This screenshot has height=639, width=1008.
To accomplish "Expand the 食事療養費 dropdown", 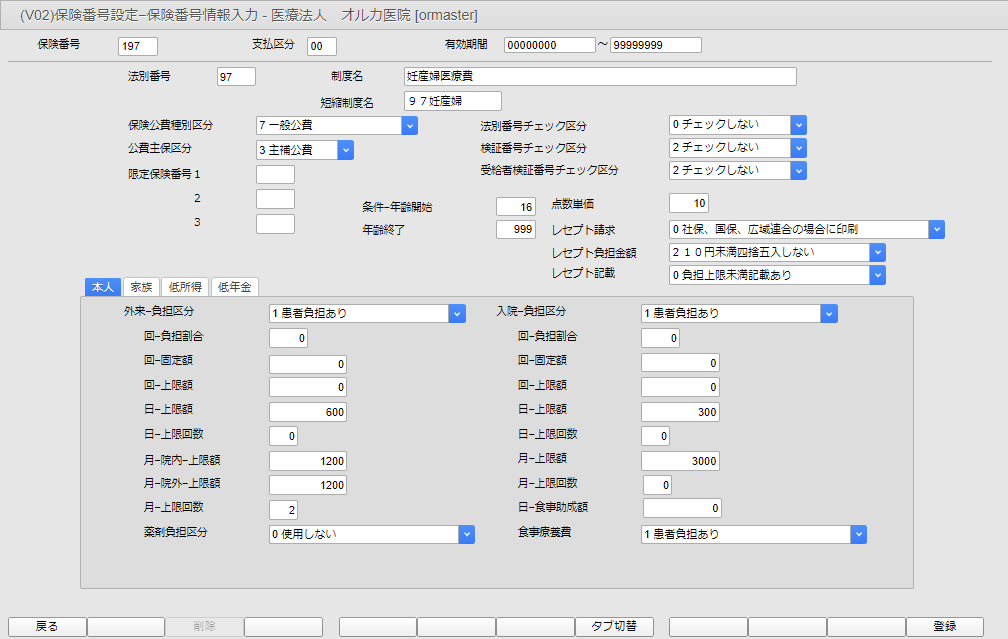I will (858, 534).
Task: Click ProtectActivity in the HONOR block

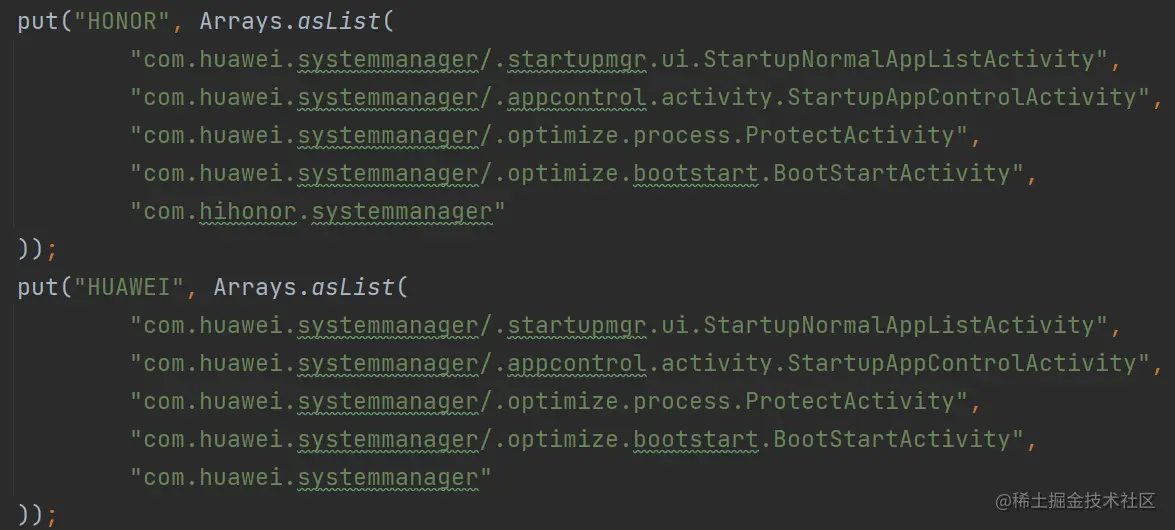Action: tap(850, 135)
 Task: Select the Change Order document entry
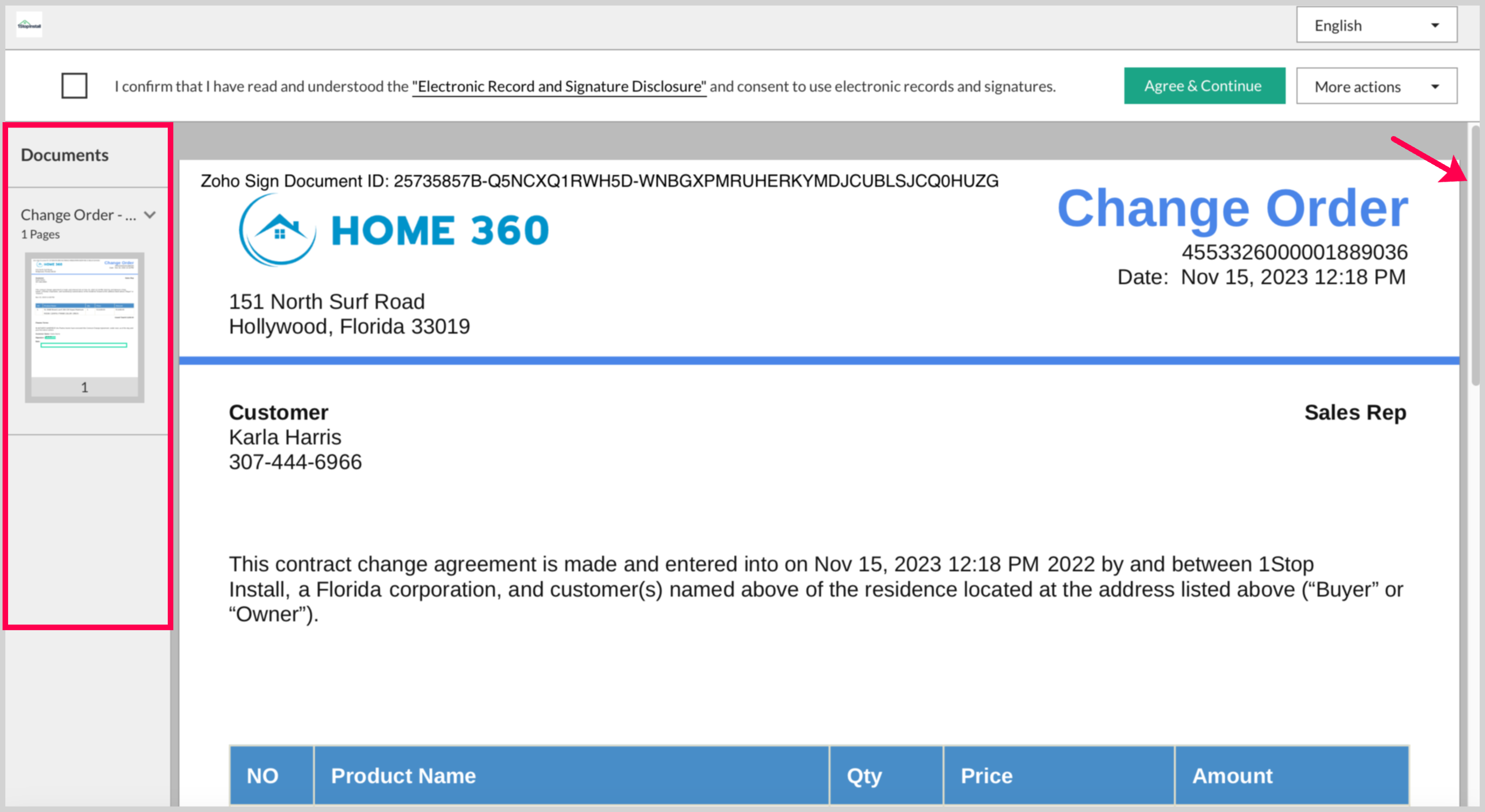pyautogui.click(x=79, y=215)
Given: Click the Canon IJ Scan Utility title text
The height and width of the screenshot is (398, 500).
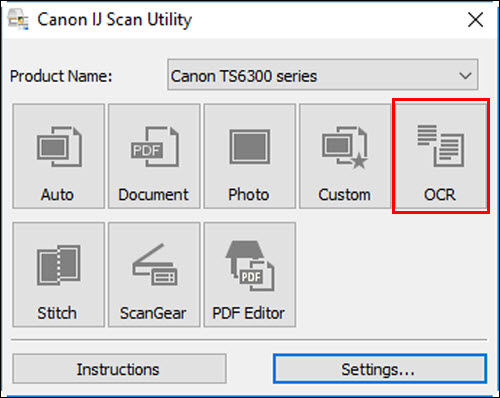Looking at the screenshot, I should pyautogui.click(x=115, y=20).
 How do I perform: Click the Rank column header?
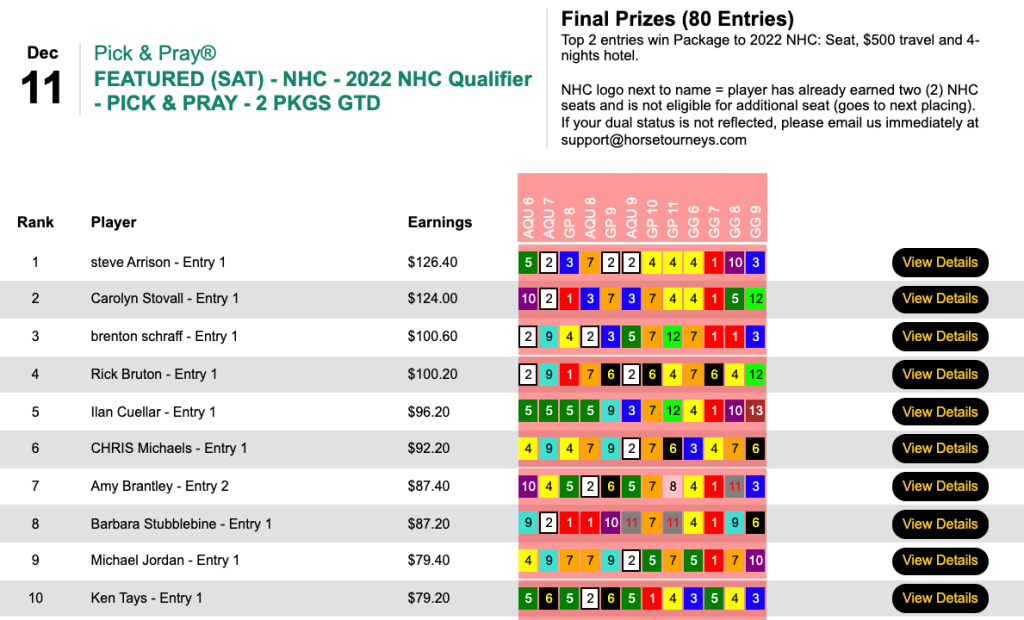point(35,222)
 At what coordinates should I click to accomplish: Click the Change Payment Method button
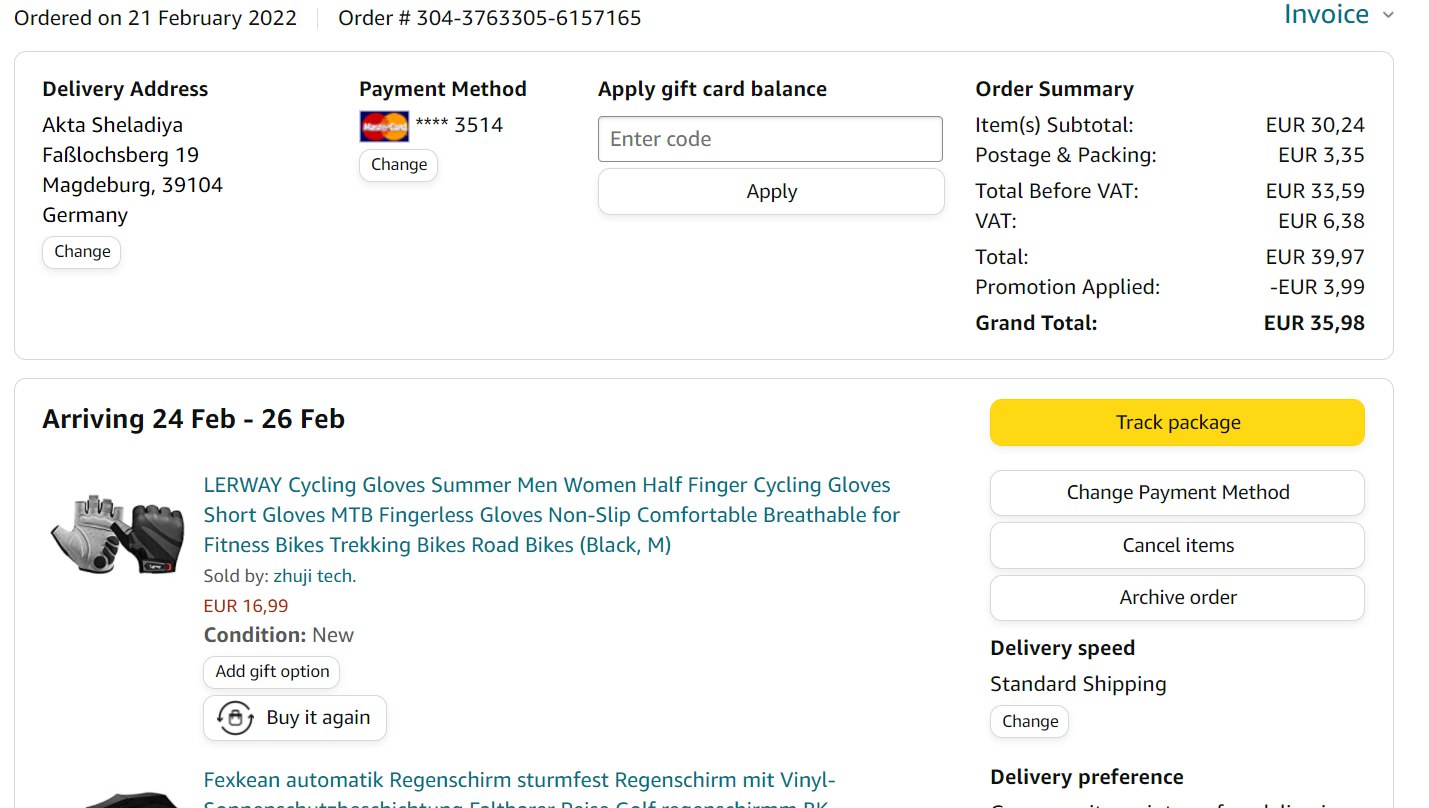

· · · · ·

> **Task requirements**: Change "Rank" to "Score" in the lines that begin at the one containing "How do I perform: Click" and run through the last line, leaving everything else as it is. Give only those lines, without the pictures.

> **Exercise output**:
 How do I perform: Click the Score column header?
point(35,222)
 At what coordinates should I click to accomplish: Click the Change Payment Method button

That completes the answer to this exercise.